奇奇?小櫻?紛亂與不安的感覺湧了上來,我趕緊轉身拉她們,然而,卻更加驚詫的發現——我竟然不能動了!別說是側身,連轉個腦袋都成了妄想!我的四肢我的嘴巴好像都已經不受我的大腦控制,無論我如何加強意志,它們亦硬是無視指揮的保持原狀,紋絲不動。
糟糕,果然是咒術,被禁錮了!所幸身子不能動,眼睛和耳朵還是好使的,我連忙深吸一口氣,將所有的注意力都集中到雙耳:悄無聲息。除了老廟祝的呼吸和衣襬的摩擦聲,我啥也聽不到。看來,不單單是我,恐怕整個廟堂內的人都被定住了,而且瞧他們臉上茫然而僵硬的表情,似乎連意識都被封閉了。
“喀拉!喀拉!”老廟祝一邊闔目默誦,一邊有規律的搖起了籤筒。
隨著籤筒裡的簽有順序的飛旋,簽名簿上的墨跡一點一點的離紙飄起,化作根根細索,纏繞在每個人的身上,瞬間就由黑色轉成了絢爛繽紛的重彩,煥發出生機勃勃的光亮,宛若被賦予了生命的活物,在迴圈往復的流淌,霎時就滿溢的像是要脫離絛索滴落下來,盈盈熵熵。

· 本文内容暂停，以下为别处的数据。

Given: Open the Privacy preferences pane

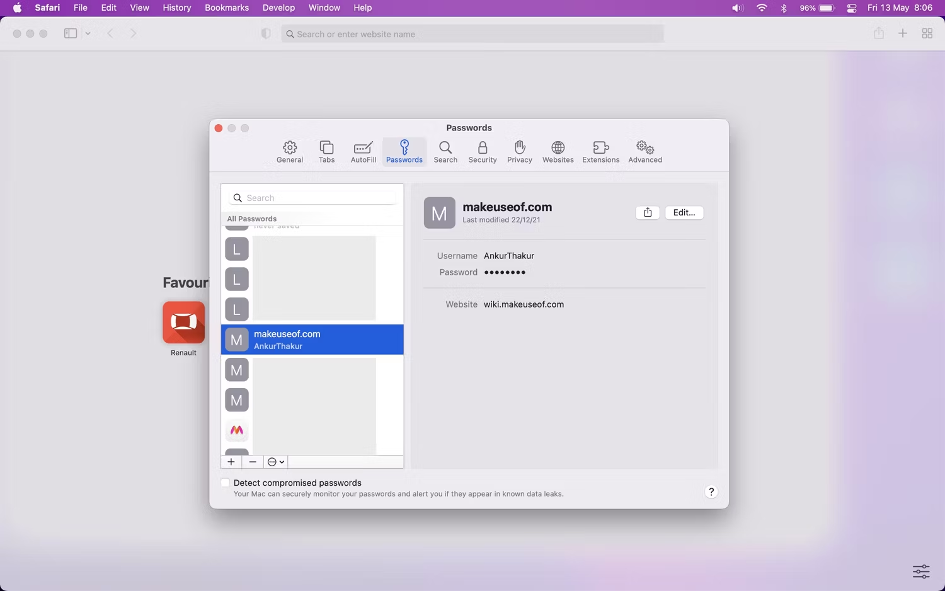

我被眼前的奇景震呆了,忽的卻想起一句老話——筆墨難以形容。我現在懂了,真真切切的懂了。視野裡充盈著千變萬化的色彩,紅、白、黃、綠、藍、黑、紫……不止……根本不止……一直以為世界的色彩是由幾種所謂的基色構成的,然而此刻,我至少就看見了十幾種無法形容的色彩,虧我還是個設計系的學生,還曾經自詡沒有我調配不出來的顏色,如今卻很簡單的就被推翻了,被不計其數的顏色推翻了。
好奇異的顏色,我忍不住心中慨嘆:莫非這就是生命的色彩?
放下籤筒,老廟祝又從懷裡取出了一個狹口的長身淨瓶,挨個湊到人們的鼻息前,只見那些五彩斑斕的細絲頓時如同游龍一般,一條條爭先恐後的迅速竄入瓶子,漸漸填補了其中的空間。
而那些從彩索下解放出來的人們,看起來卻並不那麼好,一個個猶如失卻了靈魂的蒼白木偶,呆呆木木的站著,遠不比先前紅潤的臉色、晶亮的眼神。
我的腦中“轟”地一聲恍若層層白霧盪開:吸人生氣!這是在吸人生氣!天啊,這可是要遭天打雷劈的啊!等等,在這之前,我好像遺漏了什麼……
吸人生氣……吸人生氣……
當我猛然醒悟的時候,我驚得心臟驟停:妖怪!是妖怪!傳說中妖怪不就是這樣取人精魄的嗎?
可是,為什麼我從進廟到現在就完全沒有看出來它不是人呢?經過所長的培訓,如今普通修為的百年小妖根本逃不過我的陰陽眼,只需掃一眼,便可看出其是否為人,再弱一點的,還能辨出真身。然而,這一位,不管我如何使勁的瞪大眼珠盯它,也未能從其身上觀出一星半點的妖氣,更不用說看清它的本來面目,反倒是隱隱約約的逸出縷縷金黃色的佛光。
眼花了吧,妖怪怎麼可能有佛光?不過,這是咋了,為何我一點也看不見?難道——我頓覺頭皮一緊、血液倒流、手腳冰冷——難道它是個修為很高的千年老妖?
不會吧,在這裡遇上百年難遇的千年老妖?暈哦,誰能料到久負盛名的佛教聖地裡居然窩藏著一隻取人精魄的厲害妖怪?說不定人家已經修煉了幾千年了,而我光生了雙陰陽眼,降妖伏魔之術一樣也沒學成,怎麼可能鬥得過?
眼看著它拿著半滿的瓶子向小櫻走去,我真真是欲哭無淚。神啊,怎麼辦?我該怎麼辦?
我正乾著急,半空中忽然冒出一條黑線,隨即裂成一道縫隙,從縫隙中勉強擠出幾根手指,只見手指扳著縫隙兩邊用力一掰,便豁然張了一個大口子,宛如一簾緊密的幕布被人硬生生的從中央撕開,而笑眯眯的某人就出人意料的從這個不規則的開口了鑽了出來。